■ **Material provided**:
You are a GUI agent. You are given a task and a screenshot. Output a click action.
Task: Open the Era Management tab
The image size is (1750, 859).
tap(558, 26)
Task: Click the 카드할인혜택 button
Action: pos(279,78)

■ **What the task requires**: Write out every entry again exactly, please, with nothing missing.

■ **Exercise solution**:
You are a GUI agent. You are given a task and a screenshot. Output a click action.
Task: Open the Era Management tab
The image size is (1750, 859).
tap(558, 26)
Task: Click the 카드할인혜택 button
Action: pos(279,78)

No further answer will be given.